» MATERIALS PROVIDED:
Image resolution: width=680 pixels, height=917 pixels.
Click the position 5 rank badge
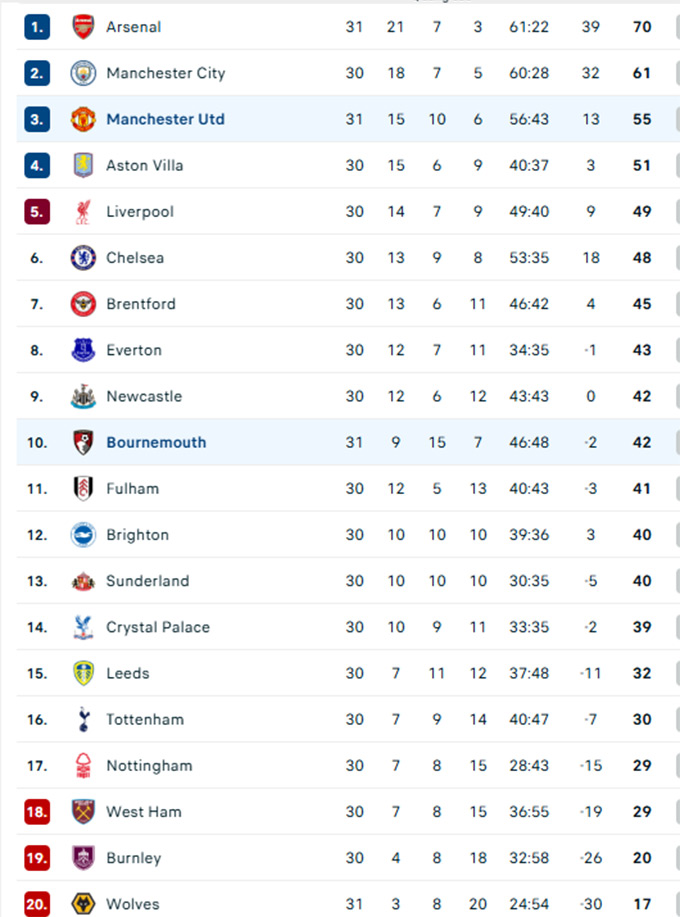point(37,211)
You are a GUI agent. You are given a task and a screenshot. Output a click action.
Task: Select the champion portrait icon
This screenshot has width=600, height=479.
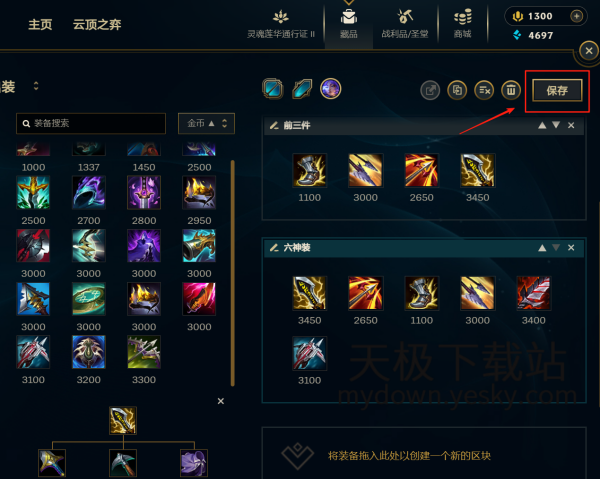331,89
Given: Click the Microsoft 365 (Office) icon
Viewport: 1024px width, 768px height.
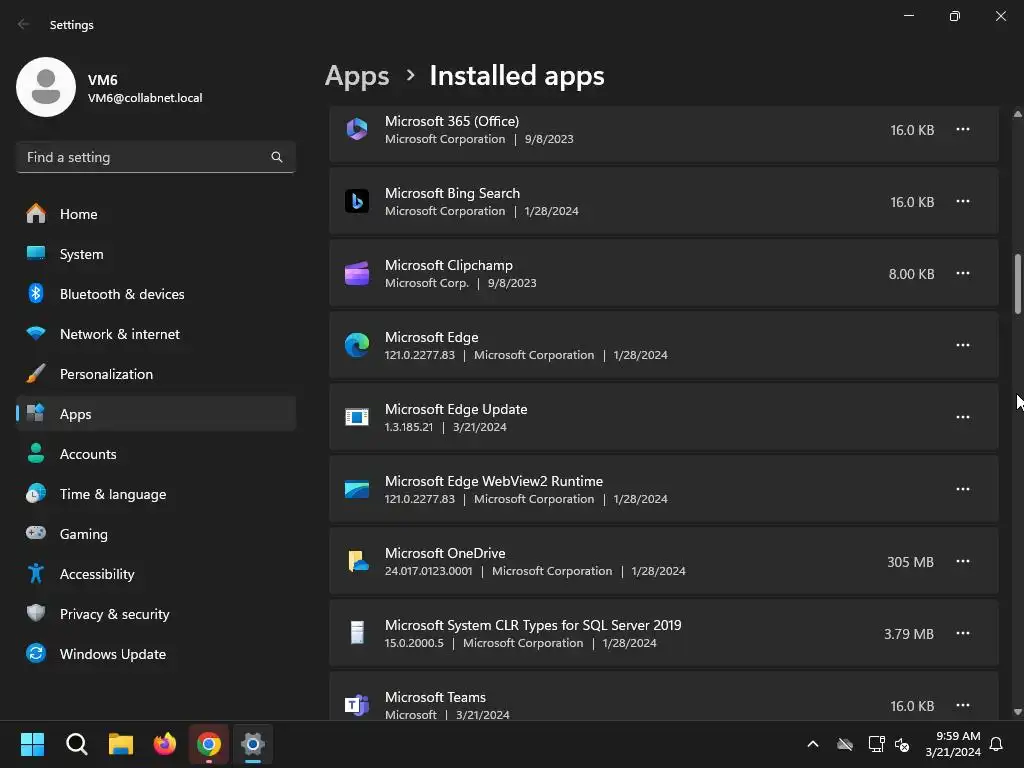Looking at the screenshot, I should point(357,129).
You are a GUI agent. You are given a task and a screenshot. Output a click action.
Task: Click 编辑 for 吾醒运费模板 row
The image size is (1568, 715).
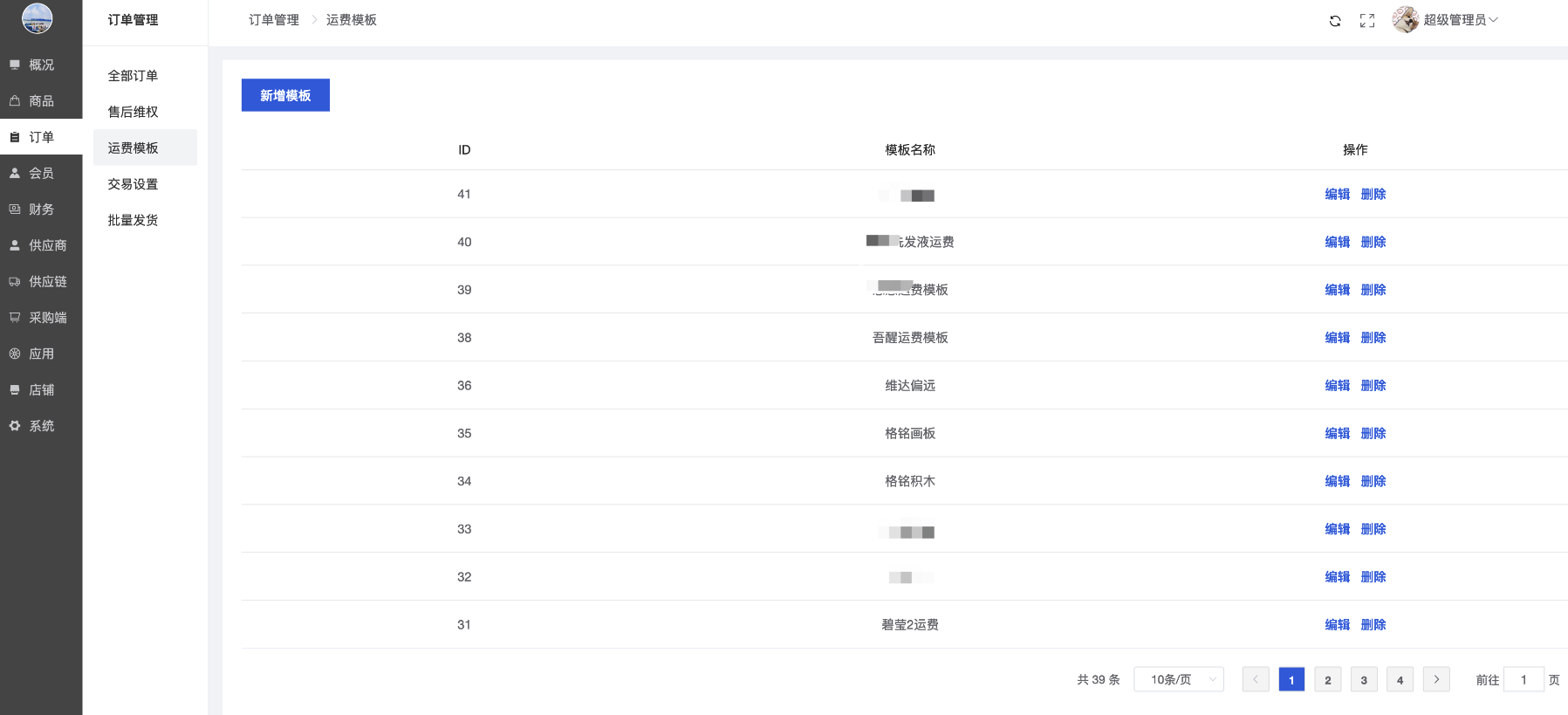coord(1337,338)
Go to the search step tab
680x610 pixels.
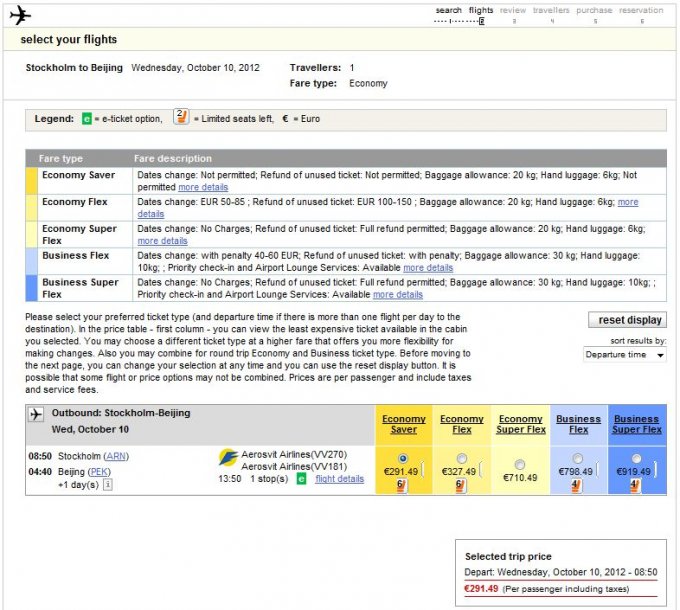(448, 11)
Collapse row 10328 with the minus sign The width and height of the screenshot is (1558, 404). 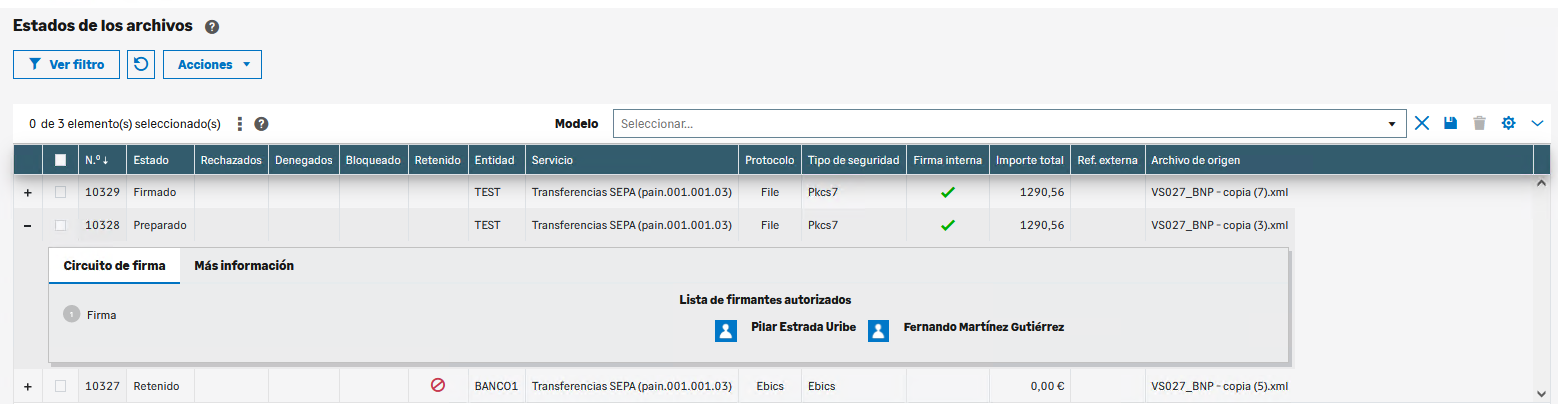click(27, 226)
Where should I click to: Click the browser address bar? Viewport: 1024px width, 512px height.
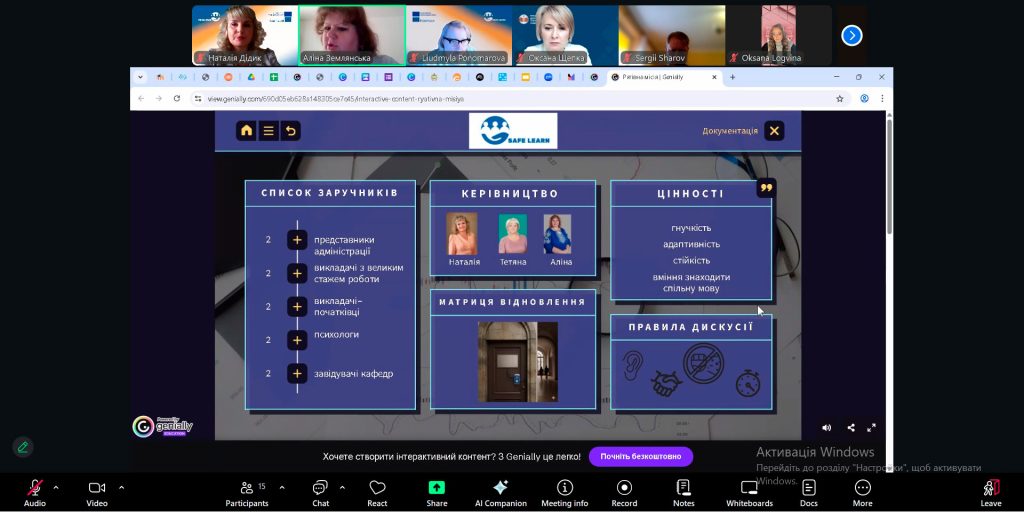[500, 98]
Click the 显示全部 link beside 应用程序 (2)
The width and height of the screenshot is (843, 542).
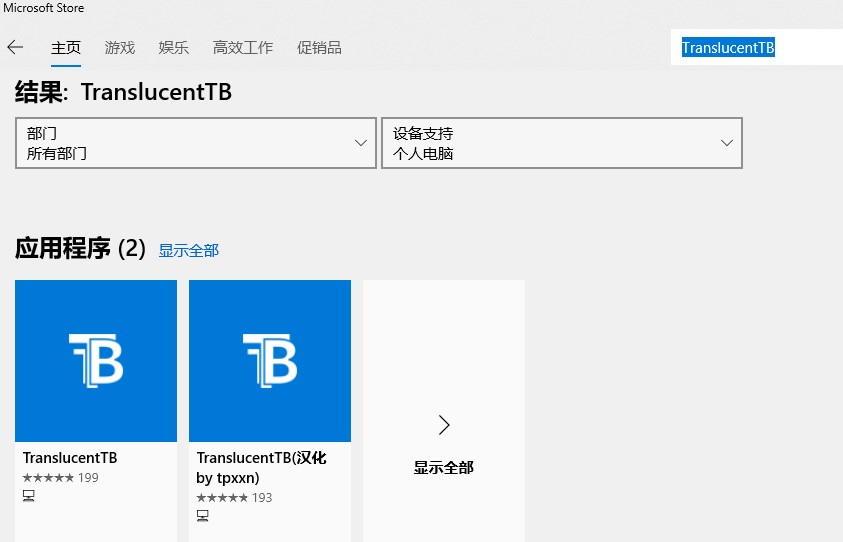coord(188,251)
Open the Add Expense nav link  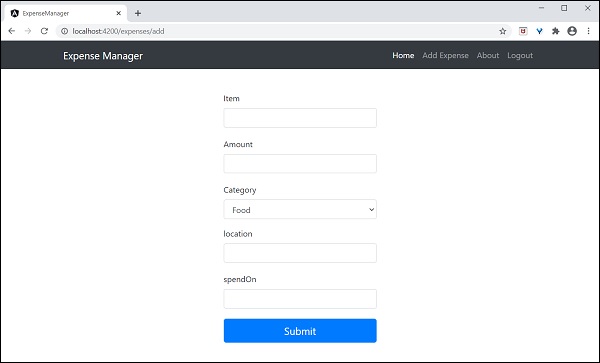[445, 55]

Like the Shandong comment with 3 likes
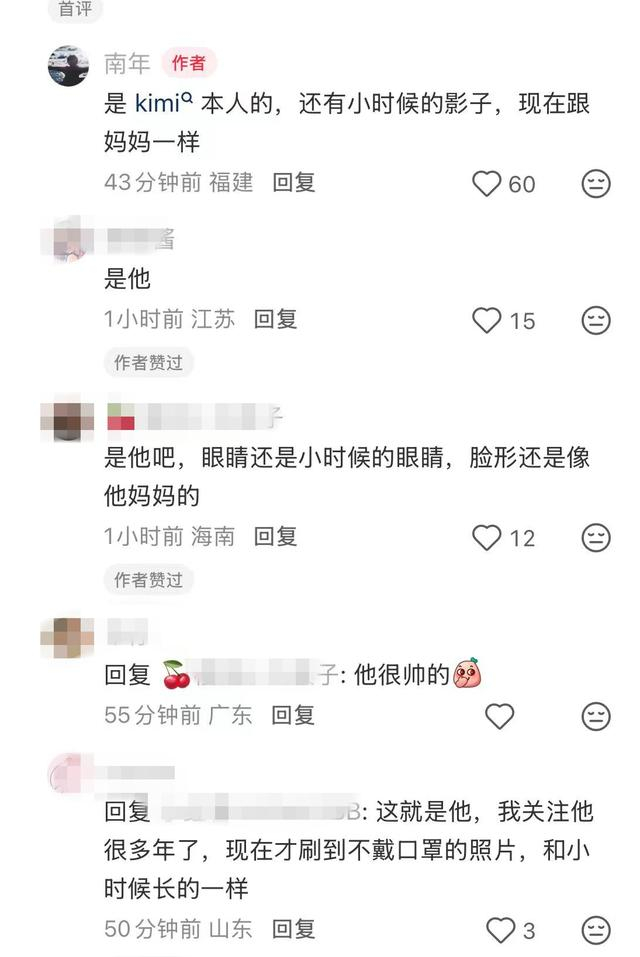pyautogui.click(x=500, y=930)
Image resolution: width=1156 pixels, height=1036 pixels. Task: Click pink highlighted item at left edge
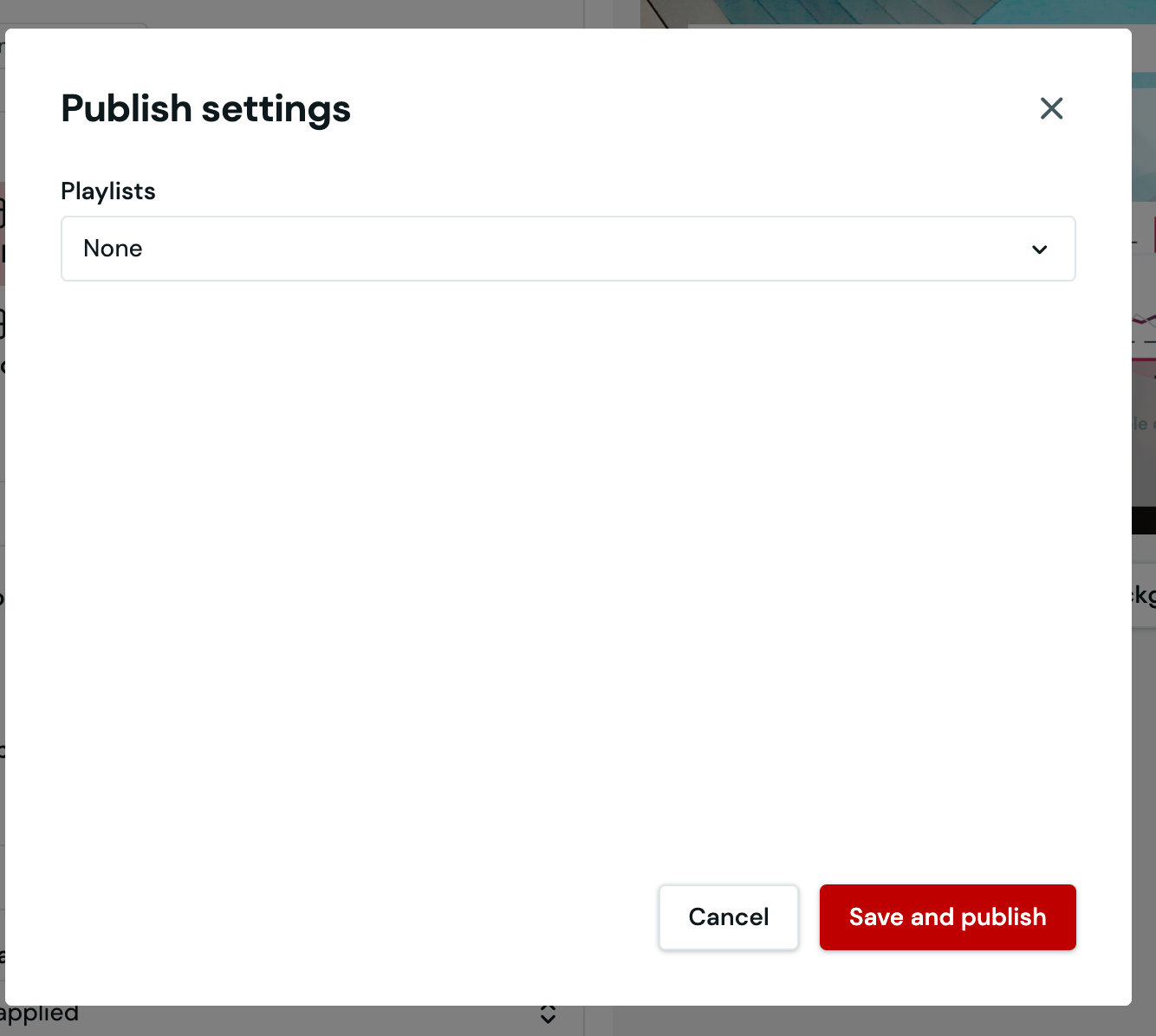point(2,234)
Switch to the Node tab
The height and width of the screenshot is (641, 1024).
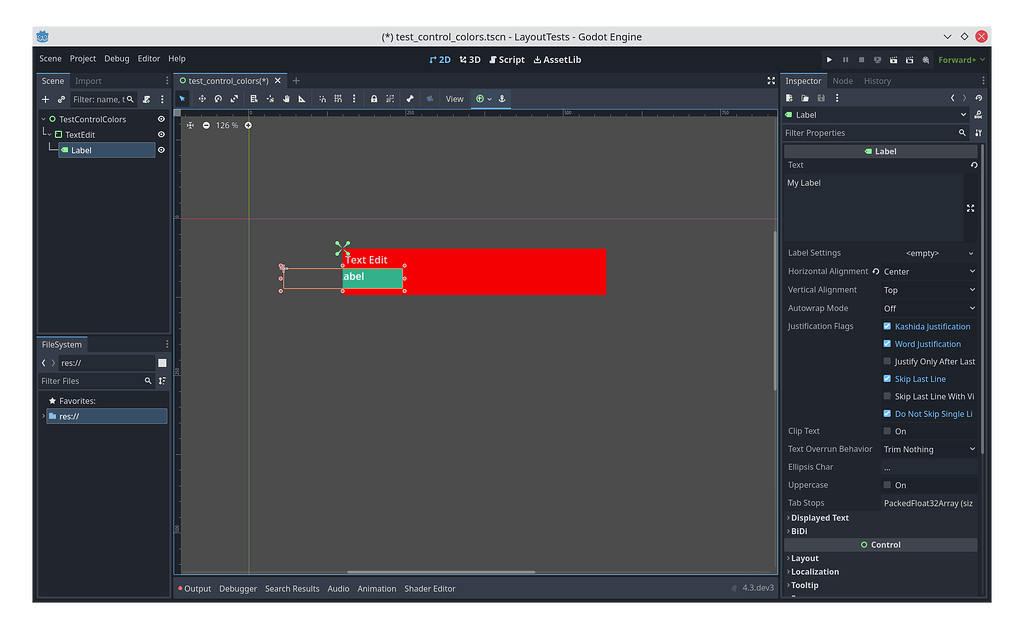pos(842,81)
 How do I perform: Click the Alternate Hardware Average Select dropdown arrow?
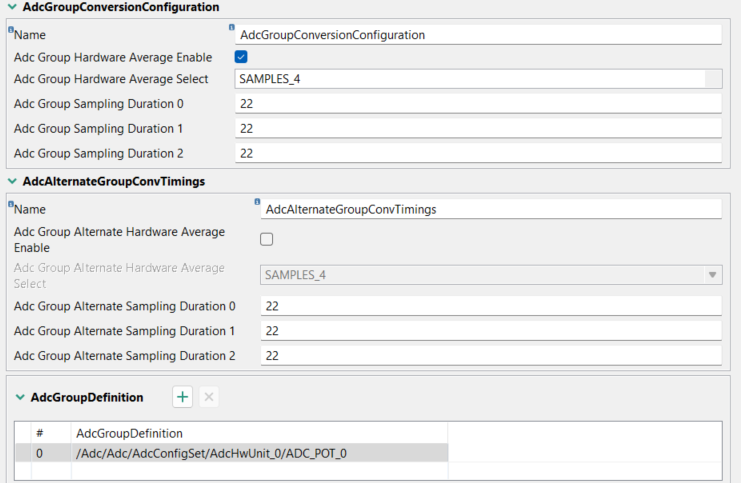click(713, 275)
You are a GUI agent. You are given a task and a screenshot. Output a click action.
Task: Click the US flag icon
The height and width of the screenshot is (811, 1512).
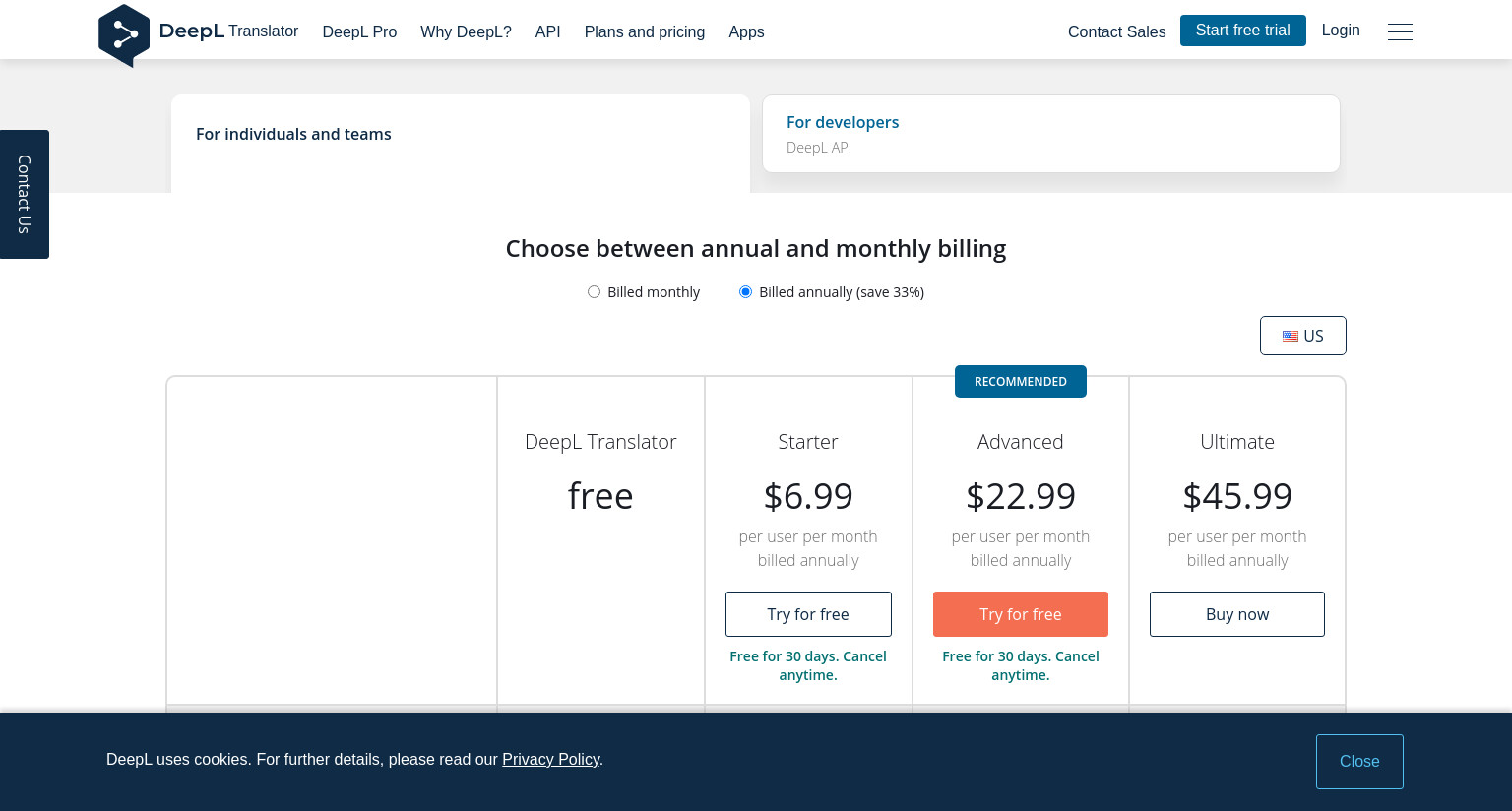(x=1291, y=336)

» TASK DETAILS:
Leaving out all pictures, print exactly the lines above from the one containing "Like the Shandong comment with 3 likes" through the last line of the entries.

» ANSWER TO THE EXERCISE:
Like the Shandong comment with 3 likes
pyautogui.click(x=500, y=930)
Image resolution: width=1156 pixels, height=1036 pixels. Task: Click pink highlighted item at left edge
point(2,234)
Switch to the Node tab
The height and width of the screenshot is (641, 1024).
pos(842,81)
 How do I perform: Click the Alternate Hardware Average Select dropdown arrow?
click(713, 275)
You are a GUI agent. You are given a task and a screenshot. Output a click action.
Task: Click the US flag icon
The height and width of the screenshot is (811, 1512).
(x=1291, y=336)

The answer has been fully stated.